Max Dollinger singt Georg Kreisler im Jazz Club Hannover

„Lied.Konzerte“ nennt sich eine neue Veranstaltungsreihe der Staatsoper Hannover. Sängerinnen und Sänger der Staatsoper Hannover treten auf im intimen Rahmen, präsentieren uns Musik, die sie lieben, die sie uns nahebringen wollen. Dazu ziehen sie hinaus in die Stadt, in andere Lokationen. So ein wunderbares Konzert erlebten wir am 13. Juni 2026.

Bariton und Staatsoper-Ensemblemitglied Max Dollinger gastiert beim Jazzclub Hannover. – Foto (c) Achim Riehn

Diesmal war der Jazz Club Hannover auf dem Lindener Berg der Spielort. „Unerhörtes von Georg Kreisler“ war der Name dieses Konzerts. Max Dollinger, Bariton aus dem Ensemble der Staatsoper, begleitet am Klavier von Wolfgang Skill, sang eher unbekannte Chansons von Georg Kreisler.
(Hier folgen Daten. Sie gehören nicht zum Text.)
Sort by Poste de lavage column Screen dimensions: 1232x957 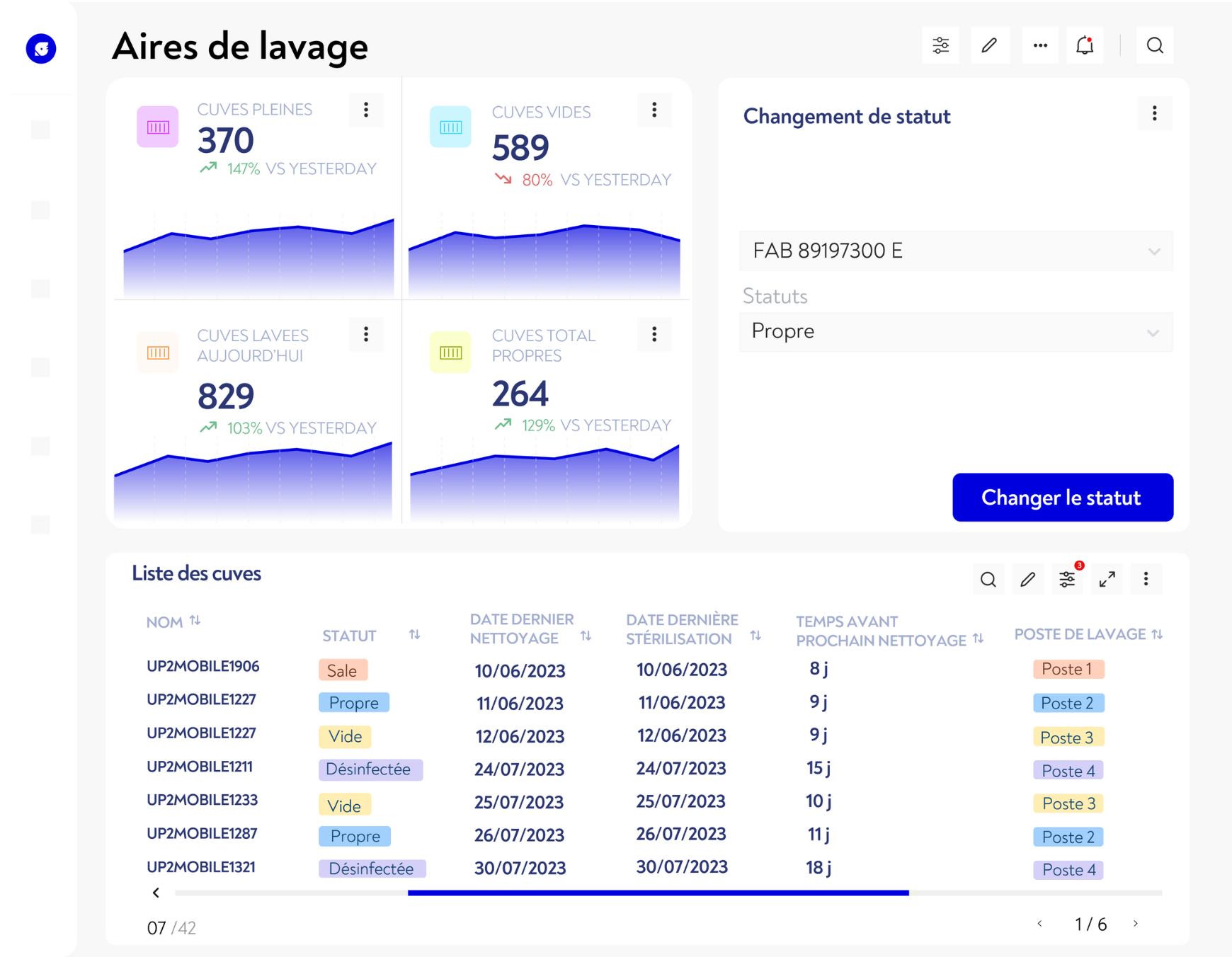click(1157, 634)
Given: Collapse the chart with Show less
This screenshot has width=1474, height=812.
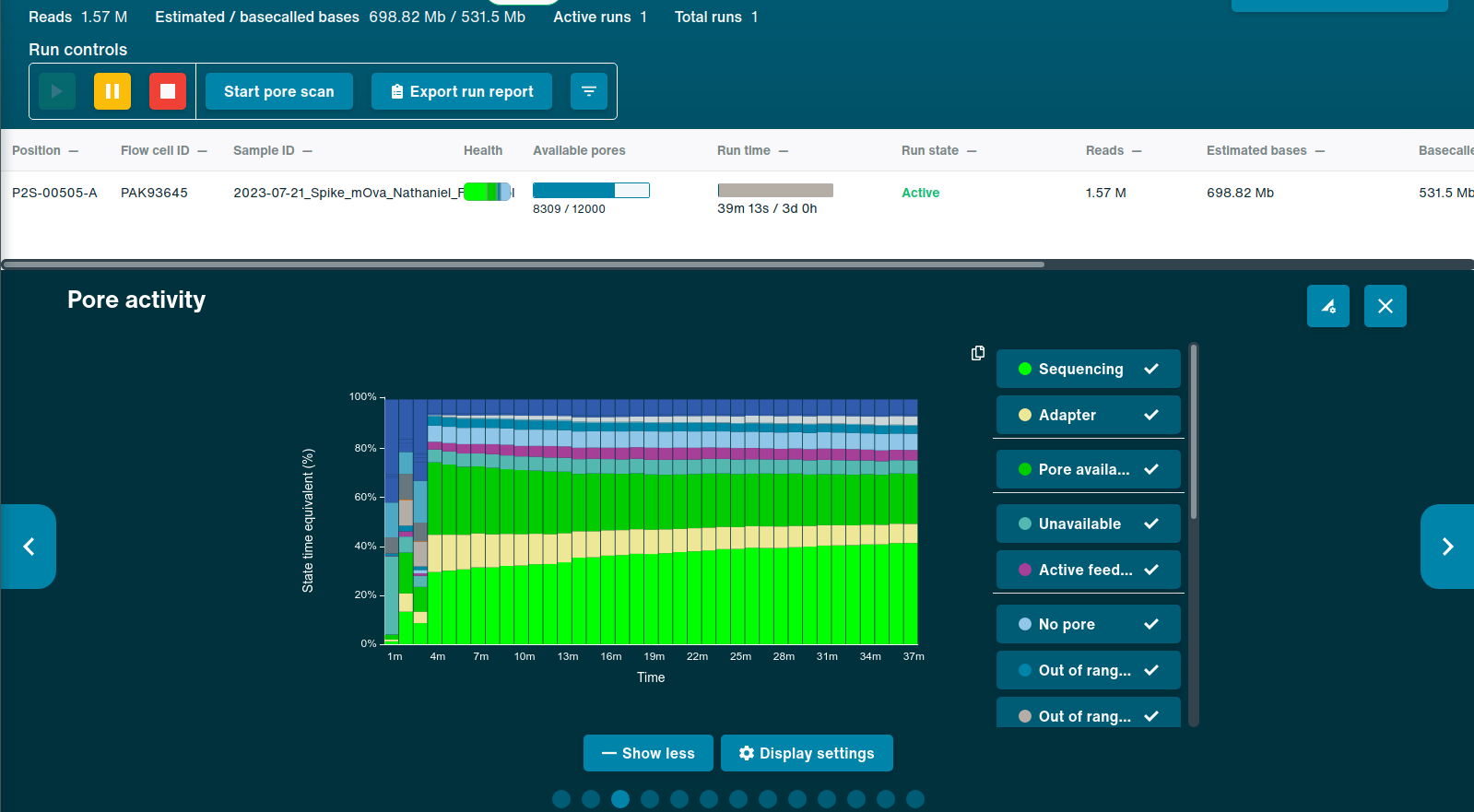Looking at the screenshot, I should [648, 753].
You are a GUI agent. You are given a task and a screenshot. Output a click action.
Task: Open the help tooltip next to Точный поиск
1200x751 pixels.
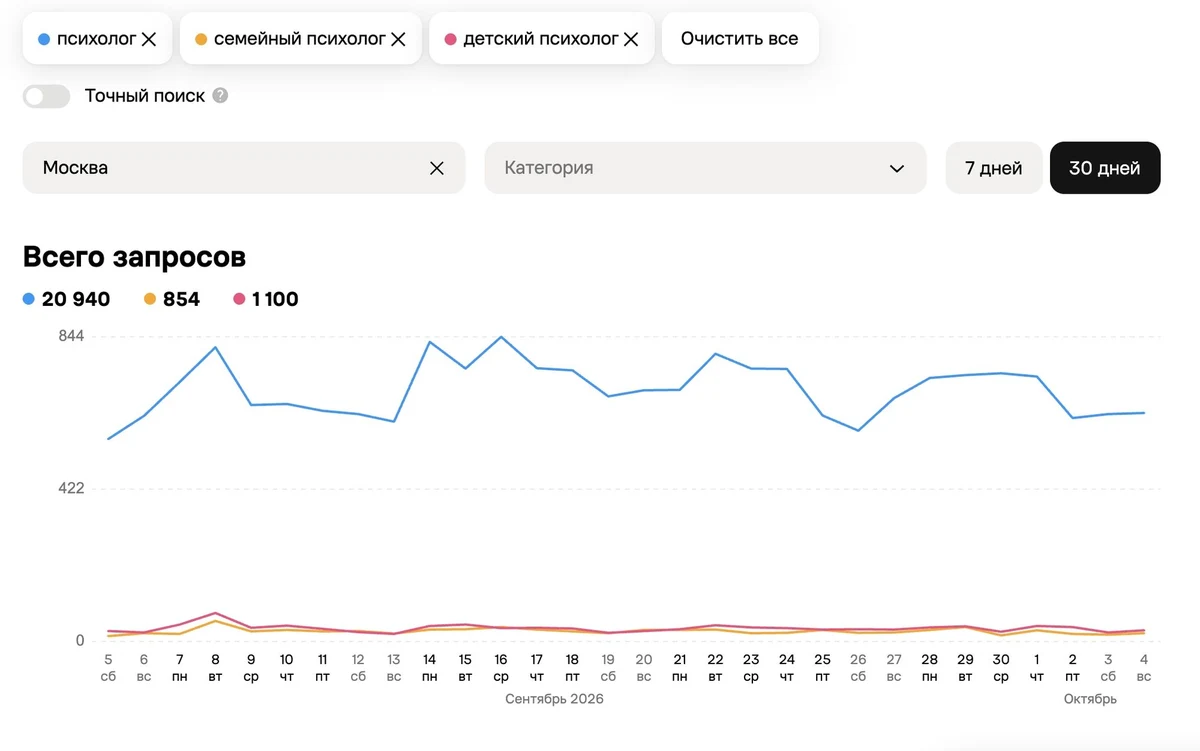(220, 96)
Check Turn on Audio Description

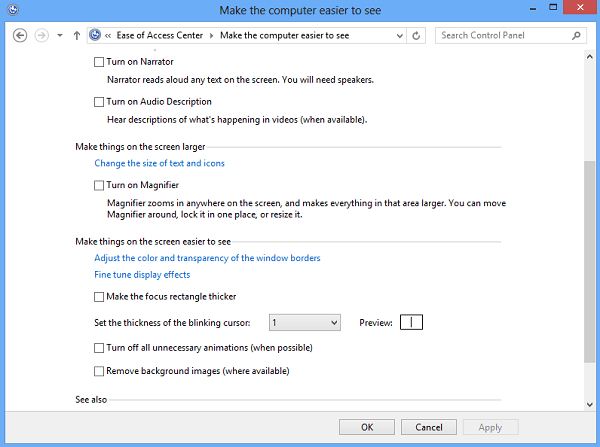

Wir waren eine Stunde vor Beginn des Konzerts da, schon mehr als die Hälfte der Sitzplätze waren bereits besetzt. Beim Jazz Club muss man schnell sein, um einen Sitzplatz zu bekommen. Es füllte sich schnell, die Besucherinnen und Besucher holten sich Getränke an der Bar, die zu spät Gekommenen standen entspannt an die Wände gelehnt. Es ist eben ein Club, kein Konzertsaal, da gehört das dazu. Die Menschen redeten miteinander und freuten sich auf den Abend.

Das Konzert war wunderbar stimmungsvoll. In diesem verschachtelten Keller mit seinen rotschwarzen Wänden kamen diese Lieder perfekt zur Geltung. Es sind Lieder, die die Nähe brauchen. Die Bühne ist klein, alle Zuschauer sind ganz nah. All dies trägt zu einer intimen Stimmung bei.

23 Chansons standen auf dem Programm. Wir hörten zarte Liebeslieder, melancholische Nachdenklichkeiten, fast zornige Bekenntnisse. Wir hörten Melancholie, Ironie, Witz und Bitternis. Alle Facetten der Welt waren in diesen Liedern enthalten, ein ganzer Kosmos aus Gefühlen breitete sich aus.

Max Dollinger singt nicht nur hervorragend lyrische Bariton-Rollen an der Oper, er ist auch großartig in diesen Chansons. Kongenial wurde er begleitet am Klavier von Wolfgang Skill. Aber Begleitung ist das falsche Wort, das war eine untrennbare Einheit an diesem Abend. Max Dollinger zeigte mit seinen Zwischentexten, dass er auch ein Entertainer ist, mit verschmitztem Witz und einer gehörigen Portion Tiefsinn.

Mit „Tauben vergiften im Park“ bedankten sich die Beiden beim begeisterten Publikum. Ein wunderschönes, intimes Konzert in einem perfekt passenden Rahmen, an einem perfekt passenden Ort. Ich kann die Konzerte dieser Reihe nur empfehlen. In der nächsten Saison geht es weiter. Ich freue mich drauf!